From the very beginning, hints of romance dot the screen. Phil's son Tommy (Dean Stockwell) mentions his late mother and discloses his live-in grandmother's comments about Phil's finicky taste in women. Not long after, Phil meets his boss's niece, Kathy (Dorothy McGuire), and a courtship emerges.
Though their relationship has its sparks (the first kiss is underscored by a conspicuous push-in that should be hammy, but instead is remarkably affecting), I began to contemplate the necessity of the romantic element in what was shaping up to be an otherwise pedagogical examination of a pressing social topic. How will Phil's relationship with Kathy play out? Do great movies avoid the romance, or is it a necessary and harmonious component?
The film turns to its third act when Tommy comes home crying after anti-Semitic comments were hurled at him during school. "It's not true, it's not true," Kathy consoles, "you're no more Jewish than I am! It's just a horrible mistake." After Phil takes his son away to comfort him on his own, he returns to Kathy and her underhandedly prejudiced remark. "I've come to see that lots of nice people who aren't anti-Semitic—people who despise it and deplore it and protest their own innocence—help it along and then wonder why it grows."

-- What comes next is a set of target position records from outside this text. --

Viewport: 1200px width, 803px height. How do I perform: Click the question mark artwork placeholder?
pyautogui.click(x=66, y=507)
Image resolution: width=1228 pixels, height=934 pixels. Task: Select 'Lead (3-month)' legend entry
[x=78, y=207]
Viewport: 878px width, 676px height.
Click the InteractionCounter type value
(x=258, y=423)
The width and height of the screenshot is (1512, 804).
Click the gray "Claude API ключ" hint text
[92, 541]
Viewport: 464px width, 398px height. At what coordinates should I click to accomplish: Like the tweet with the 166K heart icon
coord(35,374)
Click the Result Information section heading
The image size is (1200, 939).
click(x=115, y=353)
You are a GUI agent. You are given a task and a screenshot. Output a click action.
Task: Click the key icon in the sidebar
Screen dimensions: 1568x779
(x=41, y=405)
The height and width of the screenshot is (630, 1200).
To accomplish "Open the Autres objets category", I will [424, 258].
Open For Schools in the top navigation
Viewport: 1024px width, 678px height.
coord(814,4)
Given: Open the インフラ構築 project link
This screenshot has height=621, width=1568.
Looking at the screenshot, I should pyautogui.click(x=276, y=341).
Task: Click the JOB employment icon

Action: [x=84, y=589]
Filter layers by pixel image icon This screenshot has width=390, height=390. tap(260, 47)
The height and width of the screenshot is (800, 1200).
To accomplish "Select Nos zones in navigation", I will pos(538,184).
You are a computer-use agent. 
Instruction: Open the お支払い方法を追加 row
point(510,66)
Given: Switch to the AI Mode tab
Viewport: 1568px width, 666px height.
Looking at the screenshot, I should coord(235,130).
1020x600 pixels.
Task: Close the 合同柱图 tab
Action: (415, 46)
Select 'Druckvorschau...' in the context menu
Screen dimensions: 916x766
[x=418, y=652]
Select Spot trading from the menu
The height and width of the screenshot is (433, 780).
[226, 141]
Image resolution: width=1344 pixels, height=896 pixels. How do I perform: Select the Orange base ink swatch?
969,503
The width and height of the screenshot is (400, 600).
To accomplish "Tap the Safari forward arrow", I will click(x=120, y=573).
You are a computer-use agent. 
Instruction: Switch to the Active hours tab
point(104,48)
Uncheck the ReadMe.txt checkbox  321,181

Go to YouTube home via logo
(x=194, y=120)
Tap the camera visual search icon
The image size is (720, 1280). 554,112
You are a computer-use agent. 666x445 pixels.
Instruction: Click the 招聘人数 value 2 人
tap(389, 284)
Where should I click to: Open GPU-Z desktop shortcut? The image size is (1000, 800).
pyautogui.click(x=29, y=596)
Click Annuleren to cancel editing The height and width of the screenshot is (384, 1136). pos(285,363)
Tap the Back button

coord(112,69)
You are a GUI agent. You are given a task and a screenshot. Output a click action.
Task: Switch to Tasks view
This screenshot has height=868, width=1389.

After Kathy unknowingly reveals herself (and the latent nature of prejudice), the romance component becomes much more compelling. In a scene shortly after, Phil visits Anne (a coworker and longtime admirer of Phil, played by Celeste Holm) to discuss the nature of outspoken but inactive liberals. "They haven't got the guts to move from talk to action," Anne concludes.
Concurrently, Kathy meets Dave (Phil's Jewish childhood friend, played by John Garfield, who's moved to New York for a job and is looking for a home for his family) for dinner where they discuss an anti-Semitic comment that arose at a recent social gathering. "And what did you do?" asks Dave. "I just sat there and felt ashamed. We all just sat there." Again, Hart's screenplay lectures us on words vs actions, expatiating that apathy and indolence only perpetuate the problem. "It's got to be more than this," reasons Kathy, after the rest of the film had reached the same conclusion pages earlier.
In the penultimate scene between Phil and his mother, she reads his finished article and waxes philosophic about the potential future, pondering what this time in history will turn out to be. Soon, Dave shows up to tell Phil that Kathy has become a woman of action, not merely words. She's letting Dave and his Jewish family use her house in Connecticut while she stays with her sister, promising to chastise any anti-Semitic remarks that may arise.
As we begin to admire the ease with which the elements of Hart's screenplay come together, Phil races to Kathy's apartment, leaving us with only one—the romance, here revealed to be necessary, congruous, and perhaps fundamental. Though Gentleman's Agreement is an odd amalgamation—part romance, part academic exposition of postwar anti-Semitism—it succeeds in shedding light on a heated topic, the zealousness of which is matched only by the impassioned romance it plays alongside.